Bürger*innenbeteiligung

Um die Bedürfnisse der Bürger*innen in diesem Zusammenhang aufzunehmen, regt der Leiter des Stadtplanungsamtes DI Bernhard Inninger bei Vorgesprächen die Durchführung eines Beteiligungsprozesses an, der Grundlagen für Planung und Umsetzung der neuen Möblierung liefern soll. Dieser Prozess wird aus einem erst kürzlich für die Durchführung partizipativer Prozesse eingerichteten Fördertopf finanziert. Der entsprechende Antrag ist Mitte März vom Stadtsenat nach vorangegangener fachlicher Prüfung bewilligt worden. Die Antragsteller*in ist die Initiative Lebenswertes Andritz, die mit Studio Magic als Kooperationspartner*in zusammenarbeitet. So kann die begonnene Arbeit von vor zwei Jahren fortgesetzt und inhaltlich vertieft werden, um Kontinuität zu schaffen und darüber hinaus konkrete Ergebnisse in Form einer neuen Möblierung auf dem Andritzer Hauptplatz zu entwickeln.
Studio Magic bringen hierbei speziell ihre Erfahrung in der Umsetzung räumlicher Interventionen im Selbstbau mit Teilnehmer*innen aus der Bevölkerung ein, und arbeiten bei Konzeptionierung und Moderation der ersten beiden von insgesamt drei Beteiligungsstufen mit dem Team von wohnlabor (Graz) zusammen.

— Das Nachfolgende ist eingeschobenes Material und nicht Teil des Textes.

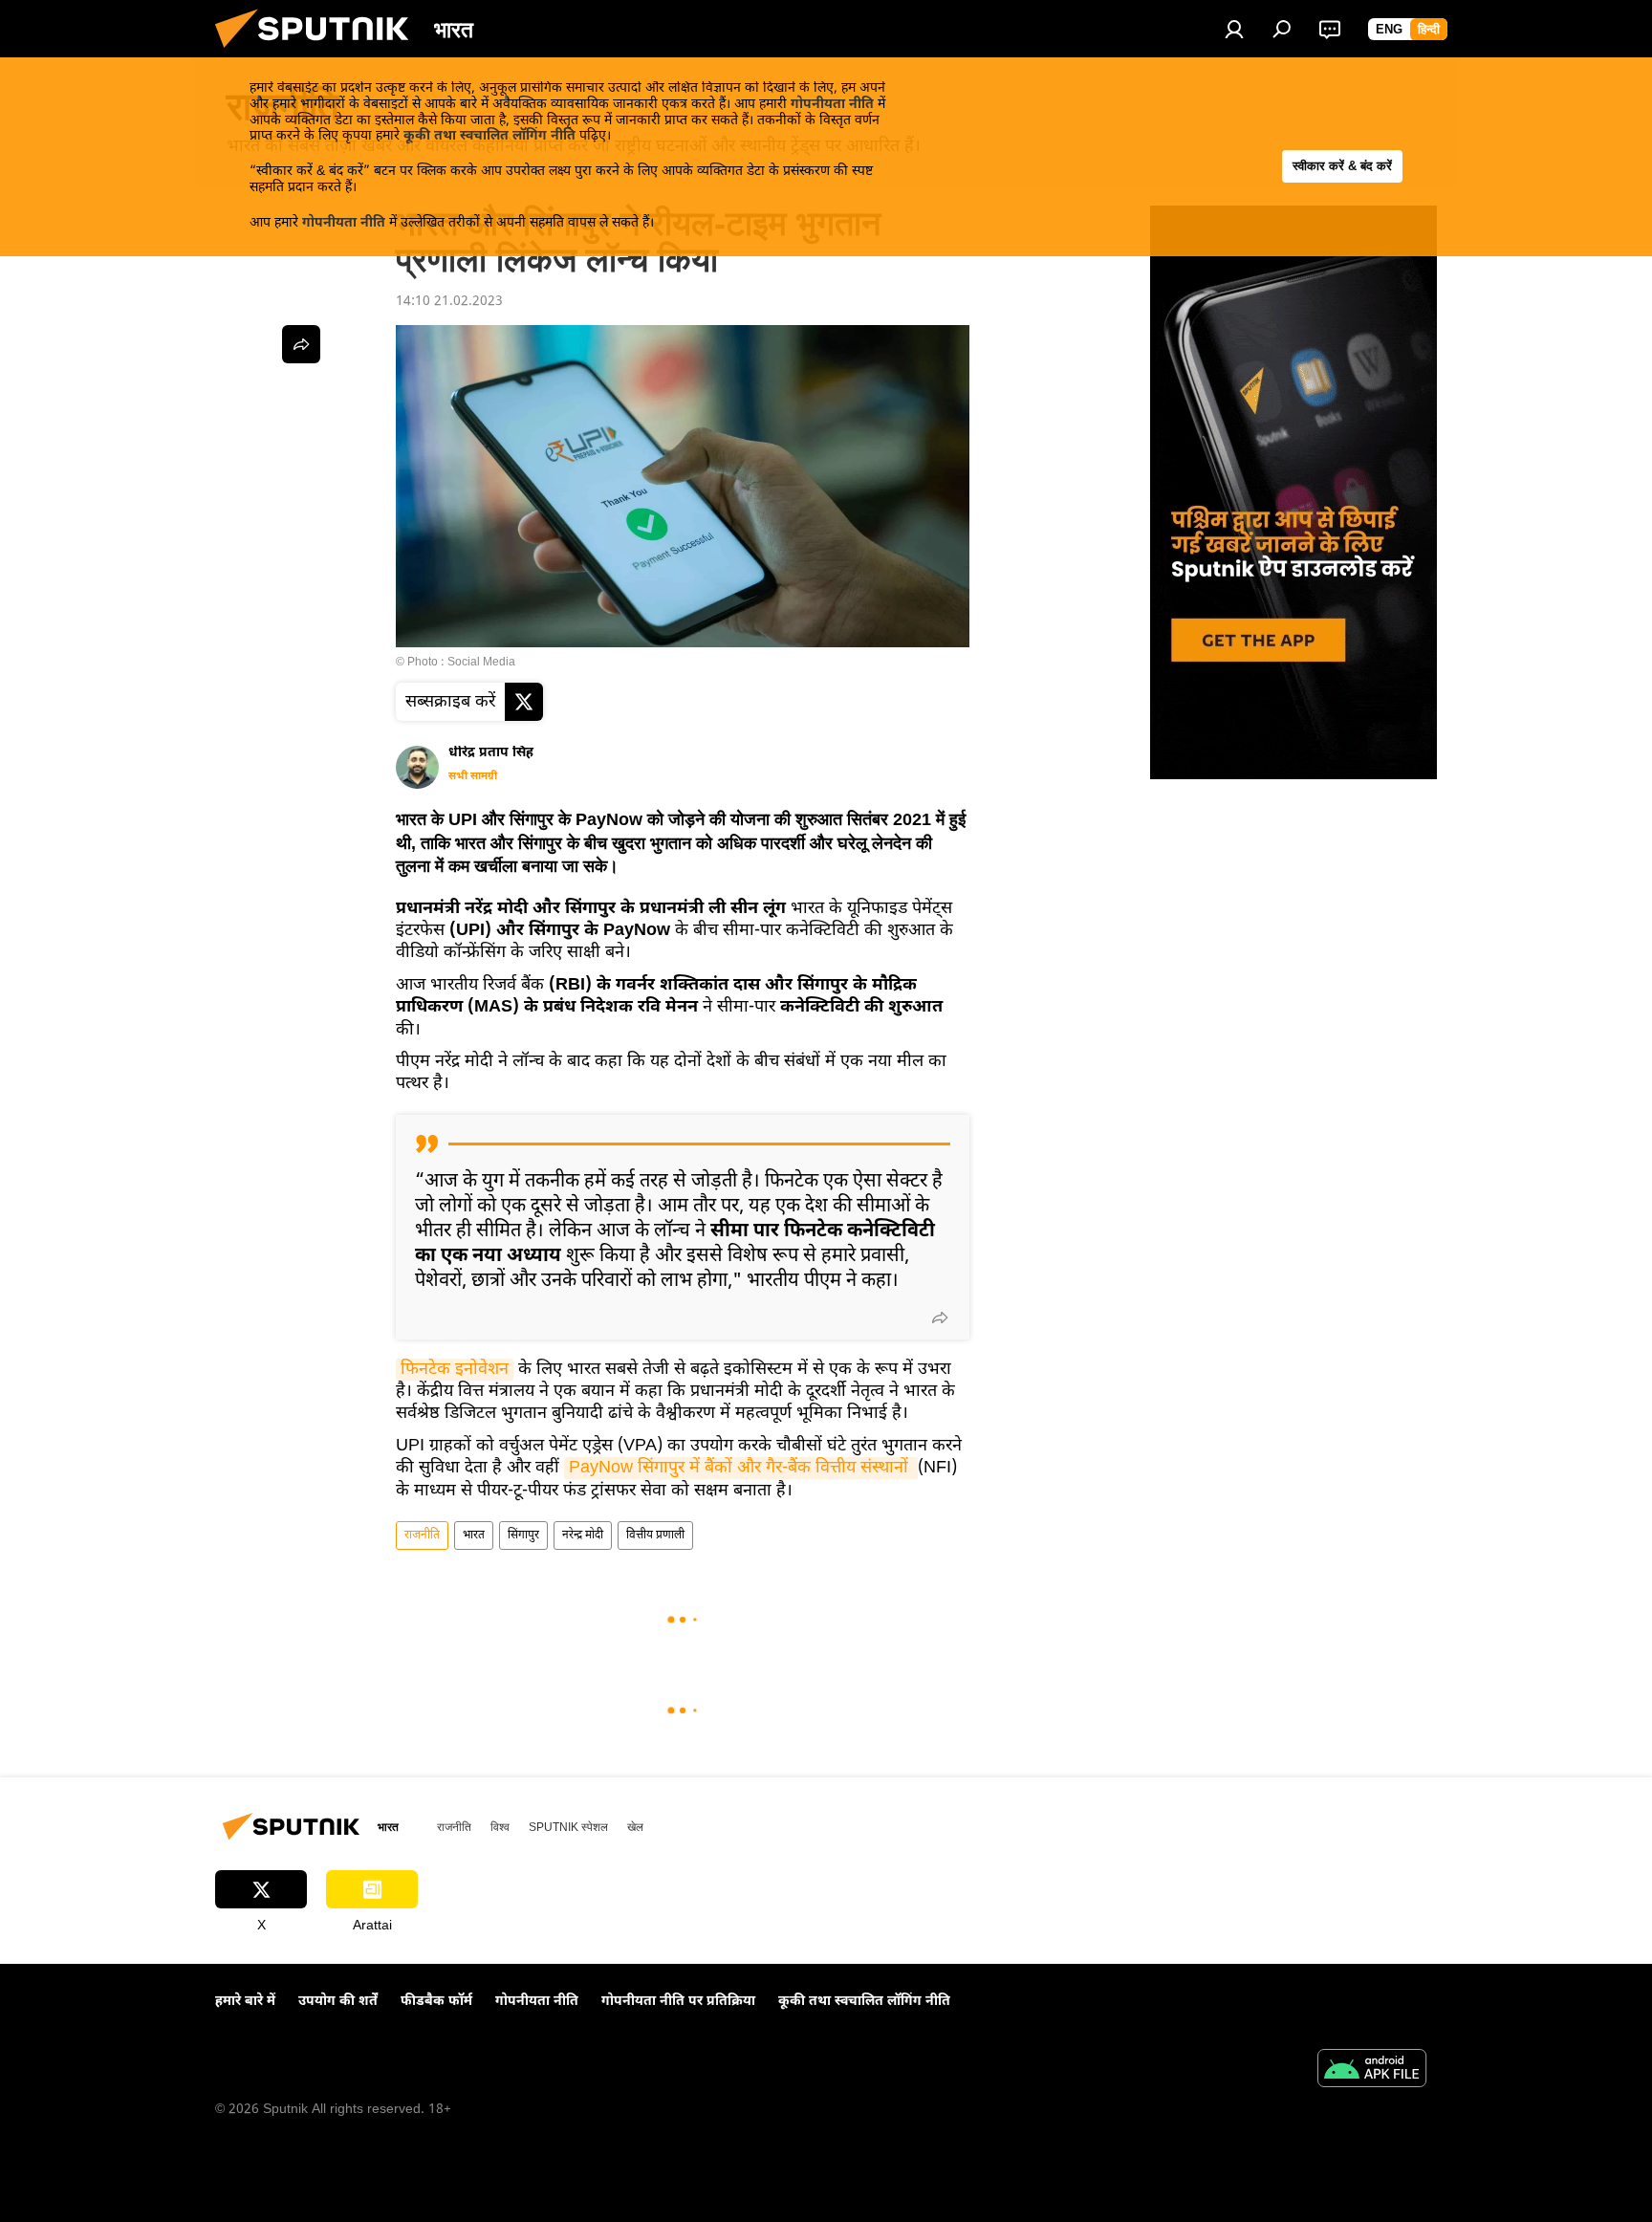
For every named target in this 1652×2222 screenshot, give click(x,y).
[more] (940, 1317)
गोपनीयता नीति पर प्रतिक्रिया (678, 2002)
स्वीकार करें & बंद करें (1342, 166)
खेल (635, 1827)
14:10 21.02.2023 (449, 302)
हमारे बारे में (245, 2002)
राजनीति (422, 1535)
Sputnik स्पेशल (568, 1827)
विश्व (500, 1827)
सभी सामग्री (472, 776)
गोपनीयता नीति (832, 105)
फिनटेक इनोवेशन (455, 1370)
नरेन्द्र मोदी (582, 1535)
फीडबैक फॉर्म (436, 2002)
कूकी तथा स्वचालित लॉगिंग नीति (489, 136)
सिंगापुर (523, 1535)
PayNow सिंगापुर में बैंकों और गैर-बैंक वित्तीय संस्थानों (741, 1468)
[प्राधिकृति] (1234, 29)
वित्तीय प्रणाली (655, 1535)
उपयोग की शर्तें (338, 2002)
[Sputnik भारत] (319, 54)
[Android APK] (1372, 2071)
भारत (474, 1535)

Ziel des Prozesses ist, die Bedürfnisse und Ansprüche der Andritzer*innen für mehr Aufenthaltsqualität auf ihrem Hauptplatz zu sammeln, umfassend zu besprechen, und über eine Dokumentation sichtbar zu machen, die mit den Planungsinstanzen der Stadt weiterbearbeitet werden soll.
Die Bewohner*innen von Andritz sind bisher bei zwei Terminen (Mitte März und Anfang April) dazu eingeladen worden, ihre Vorstellungen für mehr Aufenthaltsqualität am Hauptplatz zu formulieren und die Auswertung der Ergebnisse öffentlich zu besprechen. Beim ersten Arbeitstreffen nahmen 16 Andritzer*innen unterschiedlichen Alters teil und brachten vielschichtige Themen ein, die im Zuge der öffentlichen Präsentation beim zweiten Termin in Gesprächen mit nahezu 100 Passant*innen vertieft wurden.
Beim dritten Termin am ersten und zweiten Juni können sie diese Forderungen beim gemeinsamen Bau der Eins-zu-Eins Modelle für die neue Sitzmöblierung mit dem Team von Studio Magic selbst umsetzen.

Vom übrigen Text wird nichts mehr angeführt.